“Supporting Family Physician Maternity Providers” by Dr Goldstein and colleagues1 is an excellent article that clearly describes what we need to do—work together. Alabama is predominantly rural and has one of the highest infant mortality rates in the country.2 The College of Community Health Sciences (CCHS) at the University of Alabama in Tuscaloosa has developed an interdisciplinary, collaborative practice model with OB/Gyns and family physicians that provides obstetrical care to rural, underserved West Alabama.

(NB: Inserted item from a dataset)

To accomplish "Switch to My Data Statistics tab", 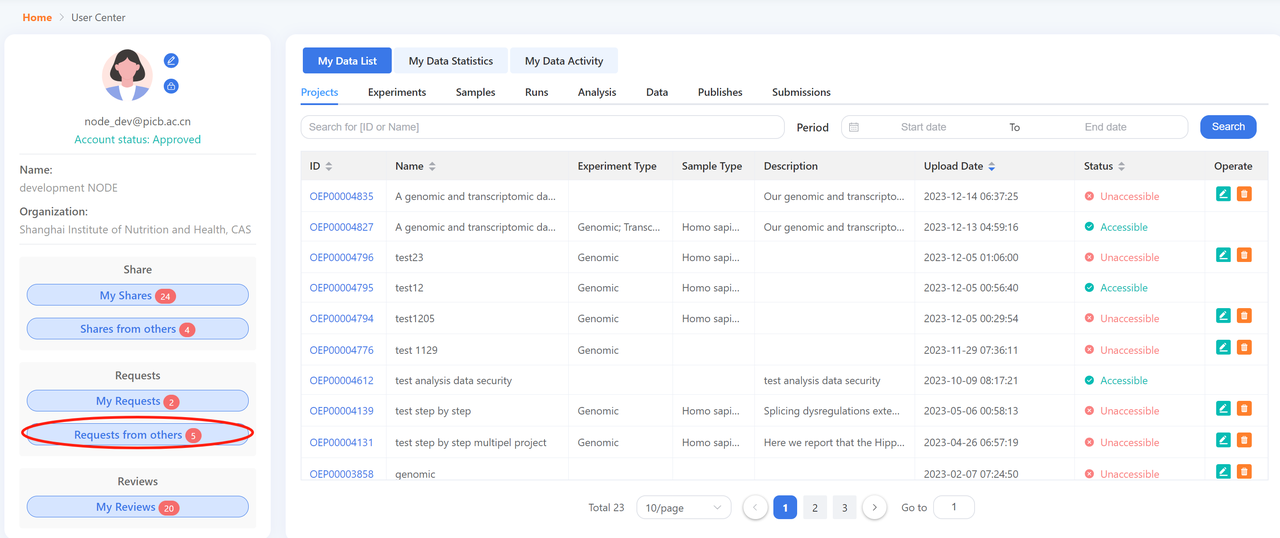I will pyautogui.click(x=450, y=61).
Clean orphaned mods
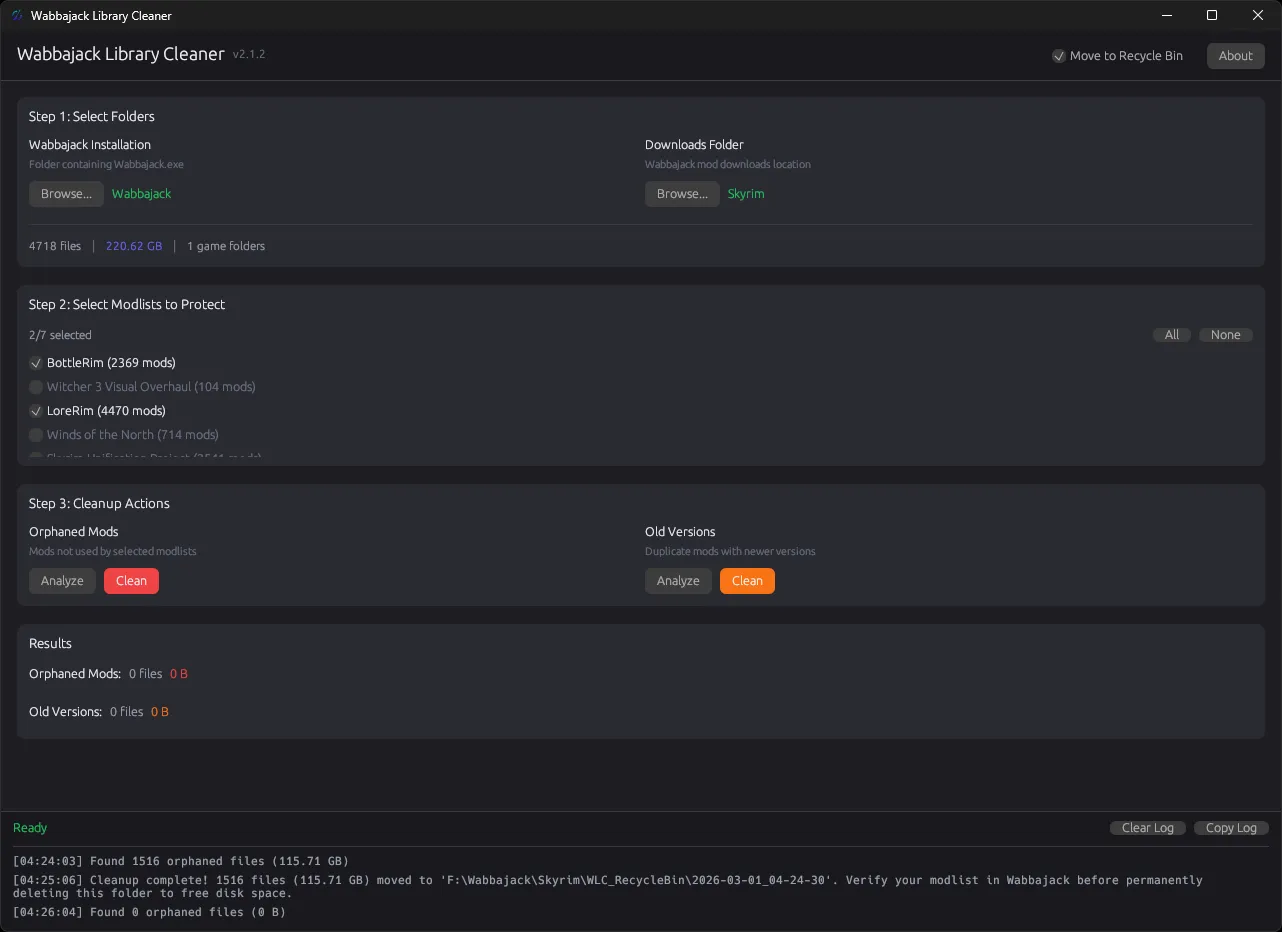This screenshot has height=932, width=1282. (131, 580)
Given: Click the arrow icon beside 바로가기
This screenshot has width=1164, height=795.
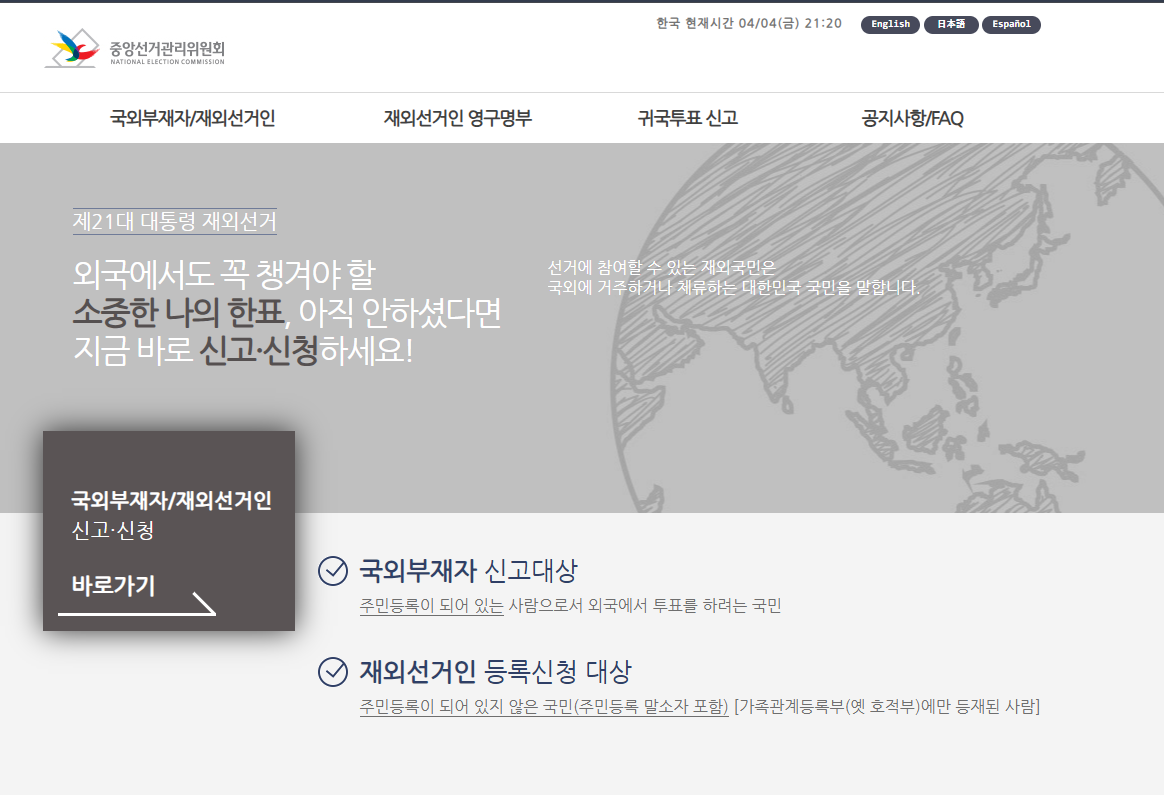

Medical school and community Ob/Gyns and family physicians practicing obstetrics share call, cover for one another, and work together, including scrubbing together when needed to provide high quality obstetrical care. In rural communities where there are no labor and delivery services, family physicians and Ob/Gyns provide regionalized prenatal care. When their obstetrics patients need to be hospitalized (such as for delivery), the patients travel or may be transported to the teaching hospital in Tuscaloosa. Their physician who practices obstetrics may travel to the main hospital to deliver the patient or the patient may be cared for by the physician providing obstetrics care. There is always a physician who practices obstetrics in the hospital if the outlying physician cannot come to the delivery, does not make it to the delivery, or if the patient only needs postpartum or postoperative care provided. All physicians sharing hospital call allows each provider to be reimbursed for deliveries.
In Alabama, family physicians often provide obstetric care in rural areas.3 Family physicians care for the mother, the newborn and the rest of the family. Family physicians are almost never sued, and their malpractice insurance costs a fraction of what Ob/Gyns pay.4 Reimbursement is the same. Outcomes and complications are similar, and family physicians have lower cesarean section rates because they perform more vaginal births after cesarean sections resulting in less expensive care and shorter hospital stays.5,6 Family medicine physicians trained in obstetrical and newborn care is one of the methods that can help to reduce maternal and perinatal morbidity and mortality in rural, underserved areas.